Extensive mudflats and fertile land around the Foyle estuary have created a wildfowl and wader habitat that guarantees thrilling birdwatching experiences all year round.

Huge flocks of wintering and passage birds descend on and around the Longfield Embankment which lies in the Lough Foyle Special Protection Area and Ramsar site. Watch multitudes of pale-bellied Brent geese feeding in the intertidal mudflats, and hundreds of whooper swans doing likewise in the fields behind the sea wall. Try if you will to count the legions of bar-tailed godwit clustered along the shoreline, and record the great northern divers, Slavonian grebe, pintails, wigeon, mallard and teal that make this area a local treasure.

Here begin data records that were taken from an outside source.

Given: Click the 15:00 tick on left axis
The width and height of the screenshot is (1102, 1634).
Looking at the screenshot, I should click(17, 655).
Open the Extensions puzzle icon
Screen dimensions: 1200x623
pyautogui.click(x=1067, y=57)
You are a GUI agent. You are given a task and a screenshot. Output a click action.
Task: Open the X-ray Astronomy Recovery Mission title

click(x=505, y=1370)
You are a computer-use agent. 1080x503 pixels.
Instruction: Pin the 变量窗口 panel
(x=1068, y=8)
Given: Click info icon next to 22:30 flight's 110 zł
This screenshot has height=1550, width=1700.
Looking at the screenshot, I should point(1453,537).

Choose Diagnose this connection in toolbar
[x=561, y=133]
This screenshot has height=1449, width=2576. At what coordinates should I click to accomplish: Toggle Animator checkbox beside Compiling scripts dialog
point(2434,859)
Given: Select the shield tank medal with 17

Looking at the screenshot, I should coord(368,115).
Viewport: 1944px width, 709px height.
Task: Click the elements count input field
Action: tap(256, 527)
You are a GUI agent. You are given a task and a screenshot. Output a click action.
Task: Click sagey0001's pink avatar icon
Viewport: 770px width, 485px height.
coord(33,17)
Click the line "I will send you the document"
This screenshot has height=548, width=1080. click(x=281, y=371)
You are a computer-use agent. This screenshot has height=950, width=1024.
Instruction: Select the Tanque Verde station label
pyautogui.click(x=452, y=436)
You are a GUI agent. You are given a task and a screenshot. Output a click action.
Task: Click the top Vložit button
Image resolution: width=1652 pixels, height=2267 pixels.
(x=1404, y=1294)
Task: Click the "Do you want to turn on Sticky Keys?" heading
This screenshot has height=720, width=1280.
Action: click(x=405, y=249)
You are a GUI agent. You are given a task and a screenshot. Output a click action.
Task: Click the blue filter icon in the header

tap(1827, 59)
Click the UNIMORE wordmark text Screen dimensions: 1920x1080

Every season brings its owns delights: multitudes of ringed plovers, dunlin, white wagtails and lapwings in spring; sedge warblers singing among the reeds, and whooper swans calling out, as they fly into roost in summer; the spectacle of more than 1,000 pale-bellied Brent geese, returned from their breeding grounds, sharing this space with golden plovers, godwits, dunlins and oystercatchers — to name just a few of the species making up this amazing waterscape. In spring and summer, look out for otters and the Irish hare.

Access is via minor roads off the A2 Derry to Limavady road. Car parking, shops and toilets (accessible) are available offsite.